70.11 Hepato-Pancreatectomy: Outcomes of Synchronous Hepatic and Pancreatic Resection

T. B. Tran1, J. N. Leal1, M. M. Dua1, B. C. Visser1, J. A. Norton1, G. A. Poultsides1 1Stanford University,Surgery,Stanford, CA, USA

Introduction: Simultaneous resection of both the liver and the pancreas remains controversial due to the high morbidity and questionable oncologic benefit. The purpose of this study is to evaluate the short-term morbidity and mortality after combined resection of the liver and pancreas, as well as to determine whether or not these aggressive operations are associated with long-term survival.

Methods: Consecutive patients who underwent synchronous hepatectomy and pancreatectomy (SHP) at a single instution were retrospectively evaluated.
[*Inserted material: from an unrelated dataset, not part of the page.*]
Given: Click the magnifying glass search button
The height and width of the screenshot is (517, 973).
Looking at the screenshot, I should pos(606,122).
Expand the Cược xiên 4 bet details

Extent of liver resection was categorized into major hepatectomy (defined as lobectomy or trisectionectomy) and minor hepatectomy (less than 3 liver segments). Preoperative patient features, perioperative outcomes, and long-term survival following synchronous hepatectomy and pancreatectomy (SHP) were evaluated.
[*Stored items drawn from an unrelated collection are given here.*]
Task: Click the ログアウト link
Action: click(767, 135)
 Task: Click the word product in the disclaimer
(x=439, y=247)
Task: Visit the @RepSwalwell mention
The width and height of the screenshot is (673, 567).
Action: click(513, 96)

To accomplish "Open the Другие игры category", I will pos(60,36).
Results: From 2005 to 2014, 61 patients underwent SHP. Diagnoses include 34 pancreatic neuroendocrine tumors (PNET), 6 sarcomas, 3 cholangiocarcinomas, 3 adrenocortical carcinomas, 3 cystic pancreatic neoplasms, 2 renal cell carcinomas, 2 colon cancers, 2 recurrent gastric cancers, 2 gastrointestinal stromal tumors, 2 peritoneal mesotheliomas, 1 appendiceal cancer, and 1 ovarian cancer. Patients were further categorized into 3 groups based on the extent of SHP (Table). There were no differences in patient demographics, comorbidities, ASA status, estimated blood loss, need for blood transfusion, 30 or 90-day mortality. Furthermore, the incidence of major complications was similar between the three groups, except for liver insufficiency (defined as peak postoperative bilirubin of 7 or more), which affected one-third of patients who underwent major hepatectomy with any pancreatectomy (p=0.004). Length of stay correlated with extent of SHP (p=0.042). Patients with PNET had more favorable prognosis compared to all other malignant histologies combined (5-year overall survival 47% vs. 26%; p=0.002).

Conclusion: Combined hepatectomy with pancreatectomy is a technically challenging operation. In carefully selected patients, combined hepatectomy and pancreatectomy can be associated with long-term survival.